James Gunn teams up with Wolf Creek legend Greg McLean to dive back into his ultra-dark love of genre, and deliver this sensationally bloody ode to office life.
Originally written nearly ten years ago and shelved for what almost bordered on eternity, it seems strange that one of Gunn’s most vicious projects to date is finally seeing the light of day now.
True, the Troma poster-boy turned franchise king is more popular than ever thanks to Marvel’s hugely profitable band of a-holes (and a second Guardians of the Galaxy movie is just weeks away), but to dance from directing a family-friendly worldwide phenomenon to writing and producing one of the most violent movies we’ve ever seen is a huge leap. Gunn being Gunn, it works though. Just about.
And despite handing over directing duties to the even more darkly-minded McLean, this still feels like a James Gunn project through and through, blending the usual excessive gore with plenty of pitch-black laughs.
Pitched as somewhere between Battle Royale meets Office Space, and one of those deeply psychotic social experiments from the 60s and 70s, The Belko Experiment envisions an office environment where everyone from human resources to security and maintenance is pitted against each other in a no-holds-barred battle to the death.
A mysterious voice informs the employees of a secluded office block in rural Columbia that if thirty people aren’t dead within a few hours, they’ll all be forced to bite the proverbial bullet. And of course, madness and violence ensues.
A who’s who of B-list talent are soon taking shots at each other, dividing off into gangs based on moral inclination and/or thirst for blood, and one thing becomes overwhelmingly clear very early on: McLean and Gunn really aren’t dicking around here. Belko is seriously, seriously violent, and not just in a flippantly goretastic, slasher movie type way either; with both morality and reality taking centre stage here, every death hurts.
Whether it’s a likeable simpleton being chopped down one act too soon, or an execution-style line-up that’s just a little too real to stomach, this is about as dark as either filmmaker has really been in years, or maybe ever.

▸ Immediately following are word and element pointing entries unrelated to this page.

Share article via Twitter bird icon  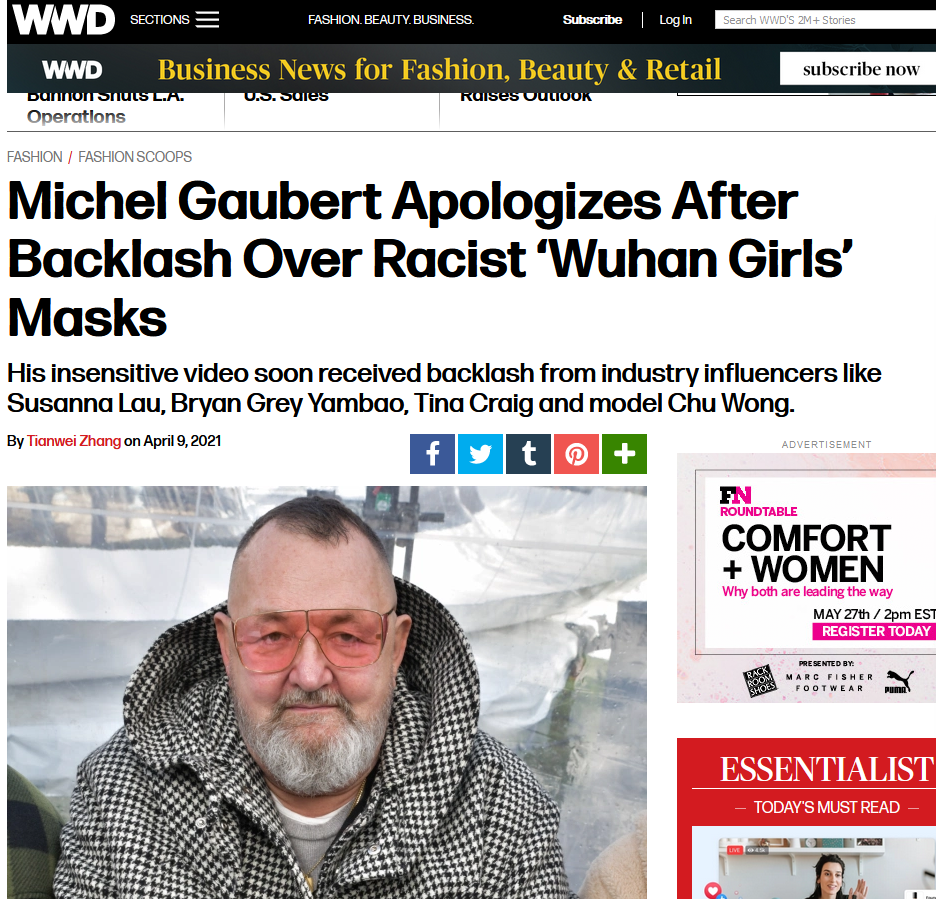480,454
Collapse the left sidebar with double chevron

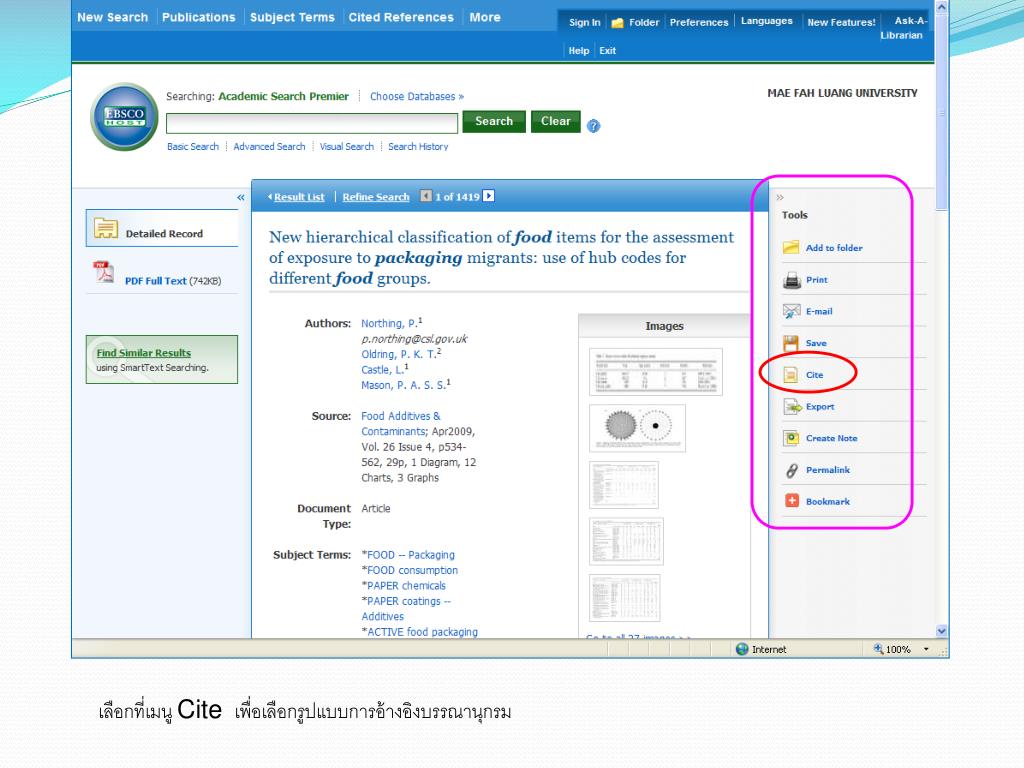point(240,198)
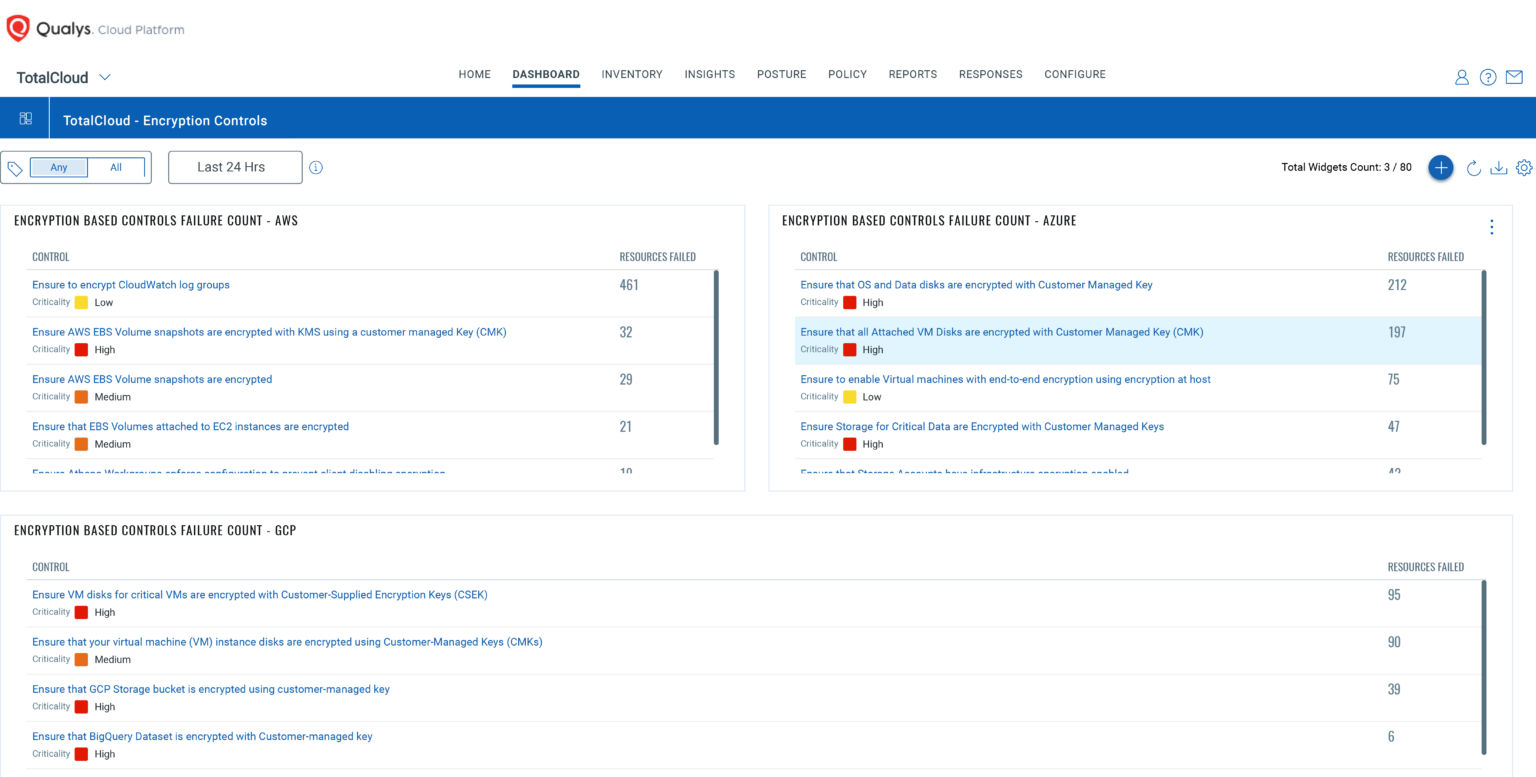Viewport: 1536px width, 777px height.
Task: Switch to the INVENTORY tab
Action: coord(631,74)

Even regular gore-fiends and horror-hounds might find this one a little too hard to process in places, and whilst the underlying social commentary is subtle enough and adds a neat little extra dimension to the bloodletting overall, it makes it a whole lot harder to stick through too.

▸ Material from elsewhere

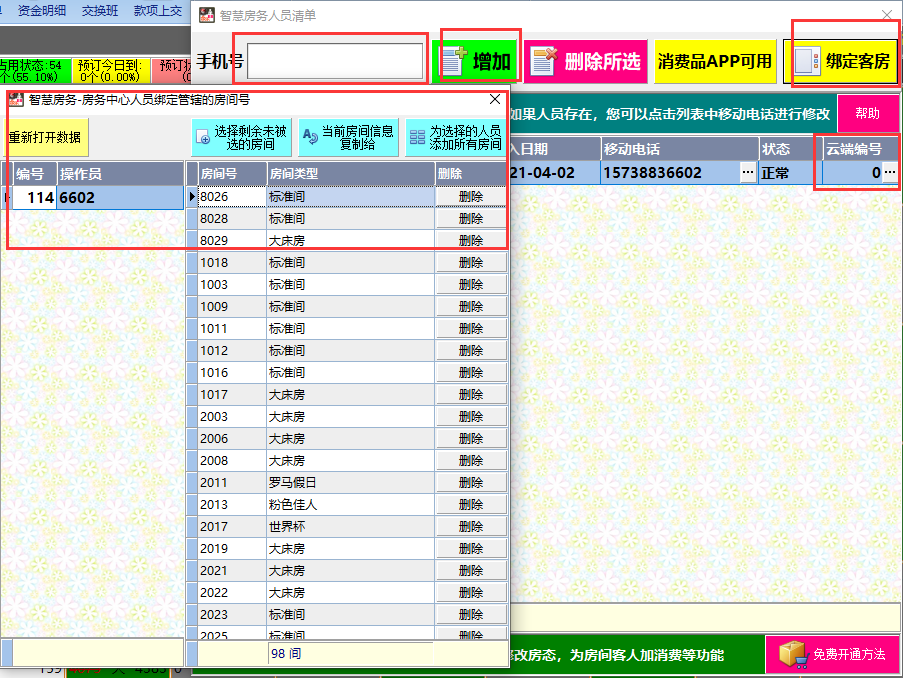Click the 消费品APP可用 button
903x678 pixels.
point(713,61)
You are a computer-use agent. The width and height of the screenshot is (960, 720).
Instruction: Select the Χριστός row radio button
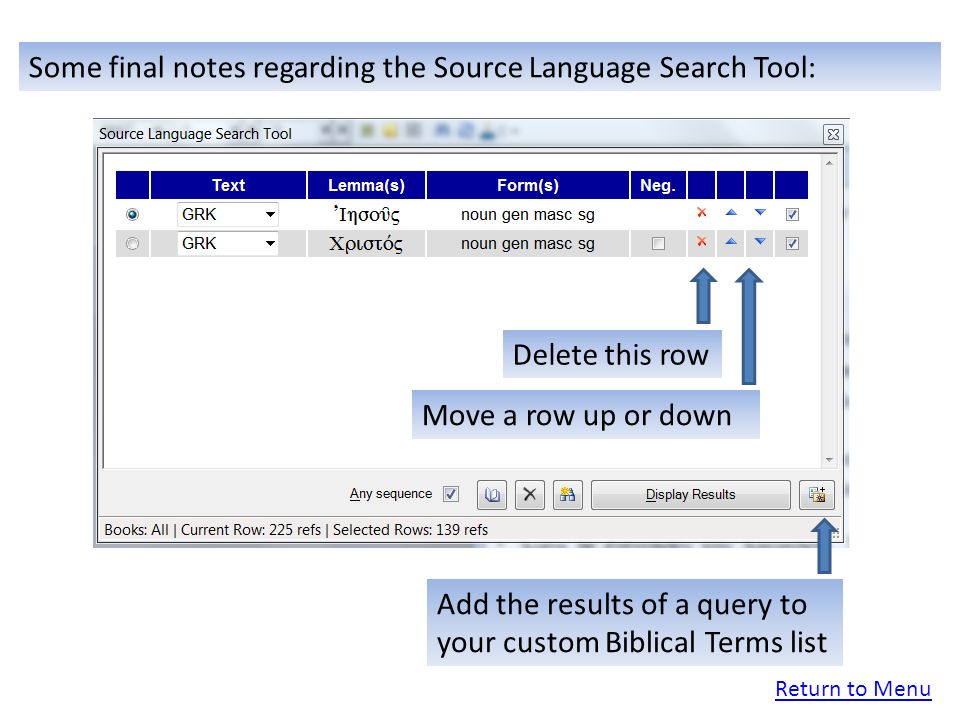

On the brighter side, Gunn packs the picture with plenty of his regular alumni who all find plenty of room to shine. Michael Rooker and Sean Gunn are surprisingly sweet, whilst newbies John Gallagher Jr. and Tony Goldwyn really hold down the good versus evil divide beautifully. Melonie Diaz is clever enough, even if she does end up as the brunt of the film’s longest running joke, and Scrubs star John C. McGinley throws a totally transformative and welcome burst of (fully psychotic) energy into the ring to no doubt much fan applause.

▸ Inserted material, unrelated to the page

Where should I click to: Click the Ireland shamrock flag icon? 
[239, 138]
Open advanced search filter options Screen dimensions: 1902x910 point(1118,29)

Gunn’s script is terrifically structured, and inventive enough when it needs to be, and the characters themselves really pop off the screen well. Otherwise McLean basically lets the cameras roll and the cast do their thing; the only major roadblock he really finds himself up against quite regularly is Belko’s seemingly limited budget.
Reused hallways, a spot of dodgy CG, and a thoroughly uninspired finale don’t quite make it out alive, despite the actual action itself holding up well. It’s really just a matter of McLean covering his tracks here, and he doesn’t always quite manage it.
On the whole though it must be said that The Belko Experiment is a huge punt in the right direction for genre cinema in 2017. Violent, well-rooted and very occasionally nasty, it’s both thoughtful and crowd-pleasing in equal measure, and offers up one of the year’s most unforgiving body-counts, guaranteed.
The Belko Experiment hits UK cinemas on 21st April.